Mansa, a Dubai-based fintech that’s shaking up the world of cross-border payments, has just secured a whopping $10 million in funding. And guess who’s backing them? None other than Tether and Polymorphic Capital!
Founded in 2024, Mansa is a liquidity solutions provider for global payments. They’ve also got some other big names on their investor list, including Faculty Group, Octerra, and Trive Digital.
Mansa, which is currently focused on providing payment services to the Africa region, plans to use this new funding to expand into Latin America and Southeast Asia. These regions have been plagued by delayed processing of cross-border payments due to liquidity issues – perhaps Mansa can swoop in and save the day!
Mansa: Real-time Liquidity Payments Solution
Stablecoins, those pesky digital coins that are pegged to a stable asset like the US dollar, are now worth a $205 billion market. They’re growing fast as a method for cross-border payments, offering real-time settlement and hussle-free transactions. Mansa provides liquidity to the largest companies across the payments ecosystem, including B2B/remittance companies, OTC Desks & Forex, Virtual Card Processers, and Stablecoin infrastructure.
In less than a year since its launch, Mansa has processed over $27 million in transaction volume, with nearly $11 million occurring in January 2025 alone – that’s a 574% growth since August 2024!
One of the investors, Polymorphic Capital, highlighted the key features of Mansa that the investors have found innovative and futuristic:
- Mansa focuses on real-time payments liquidity as it directly finances the underlying payment, providing a short-term revolving line of credit in stablecoins.
- Its innovative approach enables LPs to earn with higher APYs, and have in-house underwriting and legal claims.
- It uses stablecoins and DeFi to provide access to onchain funding and streamline settlements.
- It combines blockchain technology with a meticulous risk management approach, ensuring transparency and security to enable instant liquidity.
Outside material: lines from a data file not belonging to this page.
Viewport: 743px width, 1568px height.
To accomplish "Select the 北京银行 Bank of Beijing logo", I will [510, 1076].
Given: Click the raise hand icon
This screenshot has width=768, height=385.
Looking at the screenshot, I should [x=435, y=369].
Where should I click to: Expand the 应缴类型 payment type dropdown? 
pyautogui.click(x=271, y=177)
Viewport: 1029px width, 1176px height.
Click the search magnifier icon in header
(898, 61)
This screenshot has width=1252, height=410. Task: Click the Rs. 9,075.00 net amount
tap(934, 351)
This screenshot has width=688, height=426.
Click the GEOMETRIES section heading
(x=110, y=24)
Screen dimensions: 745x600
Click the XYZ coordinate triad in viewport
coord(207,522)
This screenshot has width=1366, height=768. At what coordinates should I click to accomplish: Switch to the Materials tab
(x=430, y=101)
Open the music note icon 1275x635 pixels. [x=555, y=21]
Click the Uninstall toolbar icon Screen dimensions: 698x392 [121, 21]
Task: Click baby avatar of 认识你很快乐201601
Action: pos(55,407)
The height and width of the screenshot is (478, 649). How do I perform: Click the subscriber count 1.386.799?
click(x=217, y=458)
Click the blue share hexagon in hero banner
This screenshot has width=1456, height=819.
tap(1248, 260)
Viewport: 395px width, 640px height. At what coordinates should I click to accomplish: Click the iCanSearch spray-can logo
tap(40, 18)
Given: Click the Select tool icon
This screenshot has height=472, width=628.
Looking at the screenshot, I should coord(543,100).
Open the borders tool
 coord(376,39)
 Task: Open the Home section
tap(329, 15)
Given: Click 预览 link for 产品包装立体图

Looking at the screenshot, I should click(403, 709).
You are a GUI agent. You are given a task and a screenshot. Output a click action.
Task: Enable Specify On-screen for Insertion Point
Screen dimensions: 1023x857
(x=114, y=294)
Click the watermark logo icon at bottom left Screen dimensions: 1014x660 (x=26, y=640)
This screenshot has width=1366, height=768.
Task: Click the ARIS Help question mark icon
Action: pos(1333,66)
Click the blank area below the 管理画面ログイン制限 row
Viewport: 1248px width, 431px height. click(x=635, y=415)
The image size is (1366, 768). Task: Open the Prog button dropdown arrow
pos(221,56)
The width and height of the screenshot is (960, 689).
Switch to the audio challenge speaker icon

Stablecoins: The Future of Cross-Border Payments?
Cross-border payments using stablecoins are settling transactions in minutes on Blockchain networks. The lagging caused by banking hours and different timezones? Gone! Since international transactions are associated with high fees, transactions by stablecoins have much lower fees. The average cost for a $200 transfer costs 6.25% indicating $12.70 per transaction by conventional channels. However, using stablecoins for remittances significantly reduces fees, averaging between 0.5% to 3.0% of the transfer amount. This means a $200 transfer could cost as little as $1.
According to a Coinbase report, in 2023, stablecoins facilitated approximately $10.8 trillion in transactions with $2.3 trillion of this volume attributed to organic activities, including payments and cross-border remittances. As of November 2024, the combined market capitalization of stablecoins reached a record $190 billion, marking a 46% increase from the previous year.
Popular Stablecoins for Cross-Border Payments remain USDT (Tether), USDC (USD Coin), and DAI. Countries such as Mexico and Brazil are receiving significant amounts of remittances ( $63.3 billion) processed by stablecoins, thus, benefitting Businesses, merchants, remote workers, investors, migrants, among others.
With projects like Mansa aiming for further expansion and development, the cross-border payment solution can indeed ‘transform the way money moves’.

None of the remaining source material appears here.